- Exercise aim
Omit all pictures. Print the remaining lines exactly, from the start of the data through the line containing "497x351 pixels.".

- Data extracts
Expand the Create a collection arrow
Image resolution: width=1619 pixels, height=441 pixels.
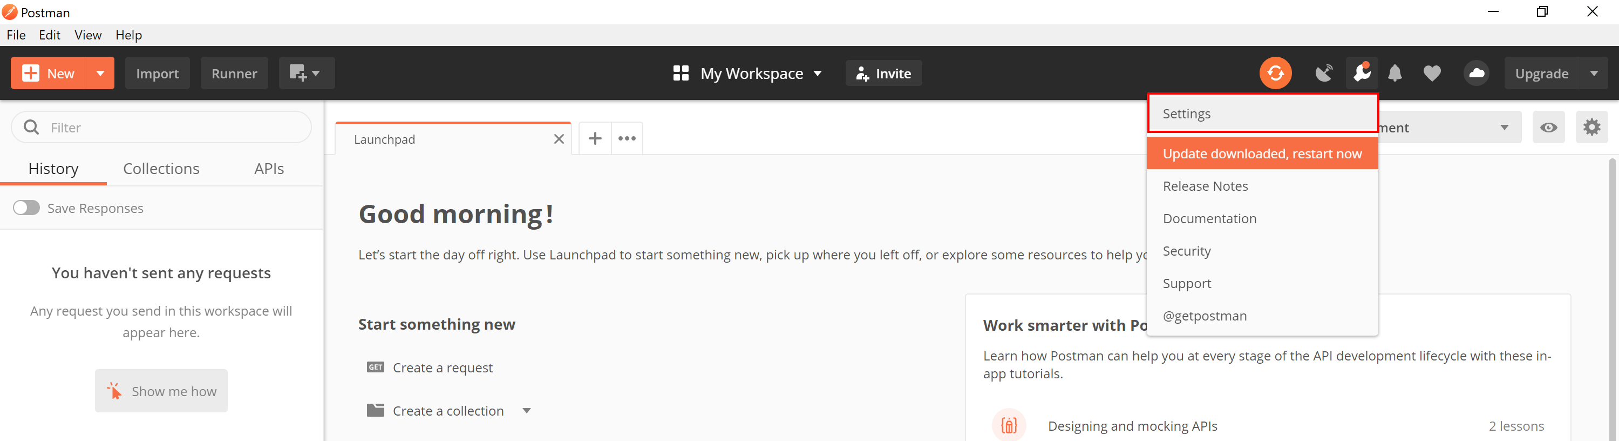pyautogui.click(x=527, y=411)
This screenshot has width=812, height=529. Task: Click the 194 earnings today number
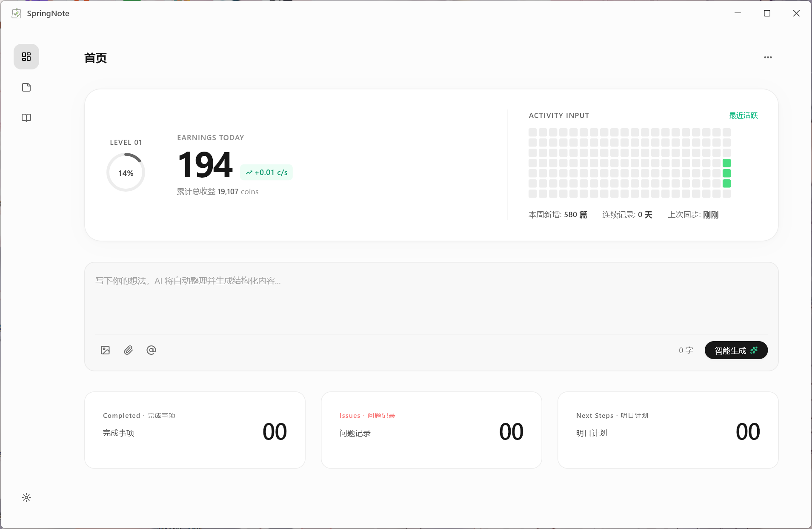205,165
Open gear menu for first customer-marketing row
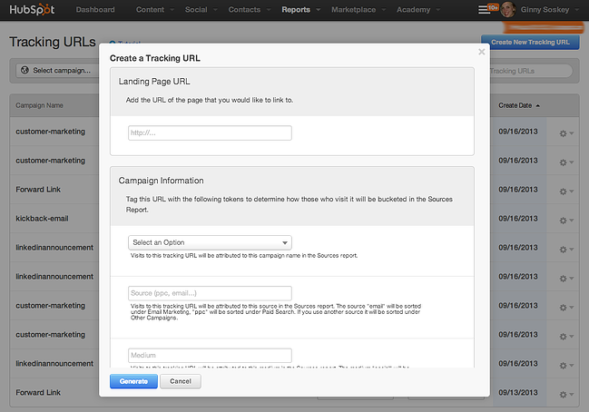The image size is (589, 412). (565, 132)
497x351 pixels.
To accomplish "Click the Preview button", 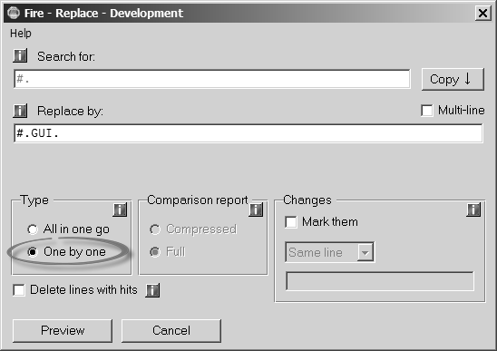I will [x=63, y=331].
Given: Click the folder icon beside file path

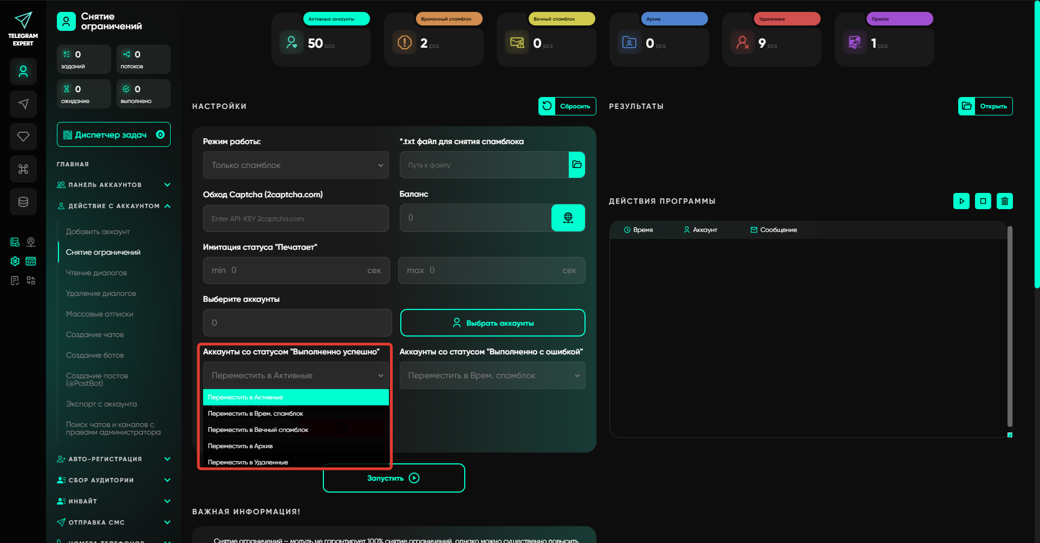Looking at the screenshot, I should point(577,165).
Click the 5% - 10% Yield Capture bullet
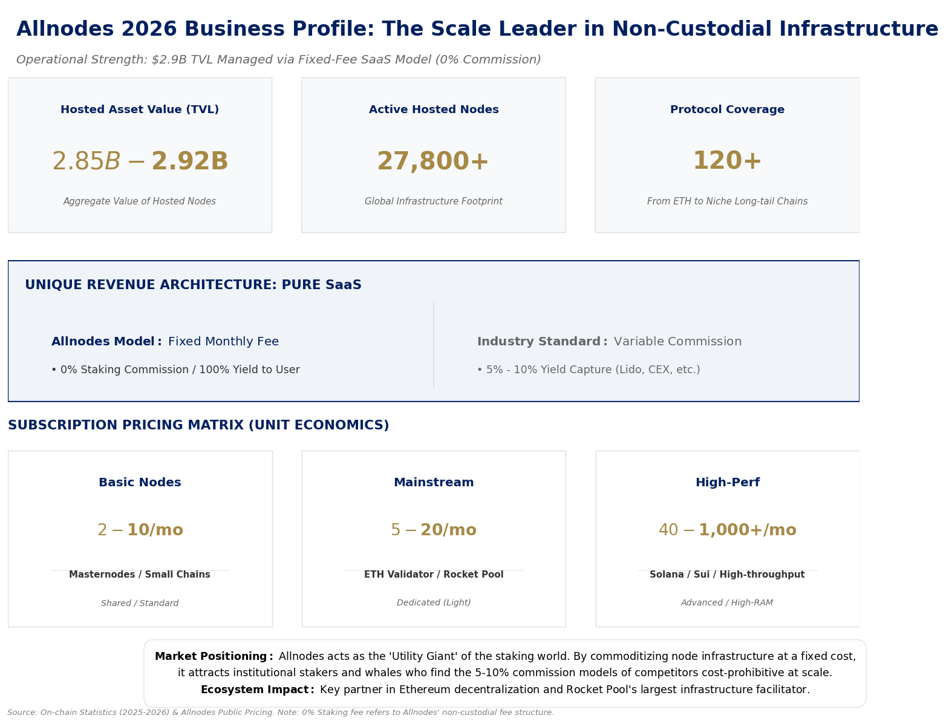The width and height of the screenshot is (946, 724). [588, 370]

- Your response
Expand the Create a collection arrow
Image resolution: width=1619 pixels, height=441 pixels.
pyautogui.click(x=527, y=411)
This screenshot has width=812, height=529. Task: Click the 194 earnings today number
205,165
Open gear menu for first customer-marketing row
The image size is (589, 412). (565, 132)
497x351 pixels.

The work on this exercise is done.